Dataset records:

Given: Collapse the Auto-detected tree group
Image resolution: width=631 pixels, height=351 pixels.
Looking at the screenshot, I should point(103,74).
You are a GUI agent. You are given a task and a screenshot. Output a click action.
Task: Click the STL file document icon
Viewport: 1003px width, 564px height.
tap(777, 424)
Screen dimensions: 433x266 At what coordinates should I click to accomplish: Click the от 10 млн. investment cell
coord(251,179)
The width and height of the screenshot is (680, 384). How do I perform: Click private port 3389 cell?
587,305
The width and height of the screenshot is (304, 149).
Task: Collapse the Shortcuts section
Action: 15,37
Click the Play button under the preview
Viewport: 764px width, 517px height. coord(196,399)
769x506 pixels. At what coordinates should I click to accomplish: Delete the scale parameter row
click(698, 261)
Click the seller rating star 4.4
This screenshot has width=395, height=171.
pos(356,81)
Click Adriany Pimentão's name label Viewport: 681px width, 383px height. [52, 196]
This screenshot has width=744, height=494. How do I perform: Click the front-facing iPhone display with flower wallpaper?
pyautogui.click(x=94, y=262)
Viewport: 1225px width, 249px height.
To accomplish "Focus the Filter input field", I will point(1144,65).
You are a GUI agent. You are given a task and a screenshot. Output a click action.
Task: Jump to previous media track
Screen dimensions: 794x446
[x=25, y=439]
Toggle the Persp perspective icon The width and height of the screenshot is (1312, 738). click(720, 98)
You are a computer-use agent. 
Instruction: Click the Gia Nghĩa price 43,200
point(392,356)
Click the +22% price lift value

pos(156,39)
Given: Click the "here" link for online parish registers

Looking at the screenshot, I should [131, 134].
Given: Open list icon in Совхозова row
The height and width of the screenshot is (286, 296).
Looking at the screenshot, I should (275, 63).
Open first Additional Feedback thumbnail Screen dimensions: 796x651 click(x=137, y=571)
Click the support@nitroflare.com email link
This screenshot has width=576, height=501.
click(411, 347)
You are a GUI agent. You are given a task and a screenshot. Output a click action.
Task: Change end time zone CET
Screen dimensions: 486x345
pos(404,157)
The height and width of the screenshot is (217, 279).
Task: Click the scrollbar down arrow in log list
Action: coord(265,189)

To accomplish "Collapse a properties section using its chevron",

What is required:
Copy out the data above, word for word.

Answer for this exercise:
Given: Collapse the Auto-detected tree group
Image resolution: width=631 pixels, height=351 pixels.
Looking at the screenshot, I should point(103,74).
You are a GUI agent. You are given a task and a screenshot. Output a click action.
Task: Click the STL file document icon
Viewport: 1003px width, 564px height.
tap(777, 424)
Screen dimensions: 433x266 At what coordinates should I click to accomplish: Click the от 10 млн. investment cell
coord(251,179)
The width and height of the screenshot is (680, 384). How do I perform: Click private port 3389 cell?
587,305
The width and height of the screenshot is (304, 149).
Task: Collapse the Shortcuts section
Action: 15,37
Click the Play button under the preview
Viewport: 764px width, 517px height. coord(196,399)
769x506 pixels. At what coordinates should I click to accomplish: Delete the scale parameter row
click(698, 261)
Click the seller rating star 4.4
This screenshot has width=395, height=171.
pos(356,81)
Click Adriany Pimentão's name label Viewport: 681px width, 383px height. [52, 196]
This screenshot has width=744, height=494. How do I perform: Click the front-facing iPhone display with flower wallpaper?
pyautogui.click(x=94, y=262)
Viewport: 1225px width, 249px height.
To accomplish "Focus the Filter input field", I will point(1144,65).
You are a GUI agent. You are given a task and a screenshot. Output a click action.
Task: Jump to previous media track
Screen dimensions: 794x446
[x=25, y=439]
Toggle the Persp perspective icon The width and height of the screenshot is (1312, 738). click(720, 98)
You are a computer-use agent. 
Instruction: Click the Gia Nghĩa price 43,200
point(392,356)
Click the +22% price lift value

pos(156,39)
Given: Click the "here" link for online parish registers

Looking at the screenshot, I should [131, 134].
Given: Open list icon in Совхозова row
The height and width of the screenshot is (286, 296).
Looking at the screenshot, I should (275, 63).
Open first Additional Feedback thumbnail Screen dimensions: 796x651 click(x=137, y=571)
Click the support@nitroflare.com email link
This screenshot has width=576, height=501.
click(411, 347)
You are a GUI agent. You are given a task and a screenshot. Output a click action.
Task: Change end time zone CET
Screen dimensions: 486x345
pos(404,157)
The height and width of the screenshot is (217, 279).
Task: Click the scrollbar down arrow in log list
Action: coord(265,189)

To accomplish "Collapse a properties section using its chevron",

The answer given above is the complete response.